Occasionally a frisson up the back of your neck reminded you of how enchanted this place might be: a glorious stand of Iris japonica in the pool with stepping stones halfway along Happy Valley; a beautifully built flight of slate steps, edges as complex as a millefeuille pastry, leading up to the belvedere balanced high on the western edge of the island. From here you looked out over a pattern of slippery silver sea interlaced with green tongues of land.
Given the disappointments of Ilnacullin, I hadn't allowed myself to get too excited about West Dean. Consequently I wasted days of pleasurable anticipation. The place is a miracle. Five years ago a new Gardens Manager, Jim Buckland, was appointed. He and his wife, Sarah Wain, persuaded the Trustees of the Edward James Foundation (Edward was Wille's son and a friend to the Surrealists - Magritte, Dali and co) to spend a significant amount of money bringing the gardens - particularly the huge walled garden - up to scratch. It was money well spent.
In the central enclosure of the walled garden is an astonishing hamlet of greenhouses, old Foster and Pearson models of the turn of the century. There are pit houses and hot houses, three-quarter span and lean-to houses, all superbly restored and filled to bursting with beautifully trained figs and peaches, vines and nectarines. The smell of the ripening white peaches, fanned out textbook fashion against the back wall of one of the lean-tos, was the most sensuous thing that has passed under my nose the whole of this year.
Several of the houses are filled with the collections of chili peppers and tomatoes that Sarah Wain has been building up this year - 75 different peppers, 58 different tomatoes. The houses that aren't growing crops are crammed with tropical plants: bromeliads, vast hairy begonias, phalaenopsis orchids, lush arching ferns. I felt drunk with excitement. I have never been in a kitchen garden so rich, so profuse, so well ordered, so tempting.
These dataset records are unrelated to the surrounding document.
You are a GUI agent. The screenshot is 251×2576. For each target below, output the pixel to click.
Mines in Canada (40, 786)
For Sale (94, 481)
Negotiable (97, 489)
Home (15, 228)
Yet as a whole the garden, surprisingly, lacks a grand design. The house is not linked to its surroundings in any convincing way. Perhaps this is what led James to say to Peto - who had been with him at Harrow - "Peto! Produce me a pergola". The pergola itself is astonishing, more than a hundred yards long and made of stone pillars linked by wooden overthrows. The design and detail at the top of the columns mirror those of the pergola Peto made that year at Isola Bella. Perhaps he had a yard full of these stone columns, ready to run up pergolas on command.
It is beautifully planted, clematis now taking over from the earlier rambling roses such as 'Veilchenblau' and 'Sanders White Rambler'. It runs roughly parallel with the house, though well to the north of it. Walking along it in the direction of the house, the view is terminated by an enchanting small summerhouse. If you walk the other way, the view falls off into nothing, because steps at the end of the pergola lead down to a small, sunken garden with an oddly shaped dog-leg pool.
So the pergola, though fabulous as a feature, looks un-anchored in its setting. None of this matters, because the standard of gardening is so high - the roses and wisterias expertly tied in, the choice of the ferns and hostas at their feet quietly appropriate.
I'm going back to West Dean as soon as I can. They sell some of the produce from the kitchen garden in the visitor's shop. There were fat, bursting figs on the day I visited. I'm hoping some of those white-fleshed peaches might be on offer.
The gardens at West Dean (01243 818210), five miles north of Chichester, West Sussex are open every day until the end of October (11am-5pm). Admission pounds 3.